What needs to be done — Copy the entries from the line containing "Where should I click to: Click the CHAPTER" through the line containing "(x=644, y=499)", substituting "title" for "heading" and leaving everything else unchanged.

--- begin ---

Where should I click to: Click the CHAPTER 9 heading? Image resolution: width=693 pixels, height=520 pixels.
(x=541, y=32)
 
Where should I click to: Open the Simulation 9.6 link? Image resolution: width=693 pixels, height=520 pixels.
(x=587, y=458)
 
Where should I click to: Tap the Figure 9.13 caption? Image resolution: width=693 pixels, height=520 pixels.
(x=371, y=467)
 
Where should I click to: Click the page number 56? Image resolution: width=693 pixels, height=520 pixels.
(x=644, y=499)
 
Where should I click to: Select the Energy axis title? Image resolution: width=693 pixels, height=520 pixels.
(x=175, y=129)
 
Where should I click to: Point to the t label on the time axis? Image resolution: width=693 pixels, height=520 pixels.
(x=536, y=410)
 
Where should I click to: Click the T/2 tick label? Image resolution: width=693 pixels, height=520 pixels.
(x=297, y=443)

--- end ---
--- begin ---

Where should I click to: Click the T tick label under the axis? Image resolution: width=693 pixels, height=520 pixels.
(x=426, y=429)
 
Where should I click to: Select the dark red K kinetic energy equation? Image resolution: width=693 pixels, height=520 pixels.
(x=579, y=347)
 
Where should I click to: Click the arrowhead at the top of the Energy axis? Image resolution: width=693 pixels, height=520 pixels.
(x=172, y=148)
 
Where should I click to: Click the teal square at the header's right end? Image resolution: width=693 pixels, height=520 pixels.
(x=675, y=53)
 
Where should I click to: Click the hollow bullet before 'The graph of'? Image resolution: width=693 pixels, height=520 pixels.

--- end ---

Complete answer —
Where should I click to: Click the CHAPTER 9 title? Image resolution: width=693 pixels, height=520 pixels.
(x=541, y=32)
 
Where should I click to: Open the Simulation 9.6 link? Image resolution: width=693 pixels, height=520 pixels.
(x=587, y=458)
 
Where should I click to: Tap the Figure 9.13 caption? Image resolution: width=693 pixels, height=520 pixels.
(x=371, y=467)
 
Where should I click to: Click the page number 56? Image resolution: width=693 pixels, height=520 pixels.
(x=644, y=499)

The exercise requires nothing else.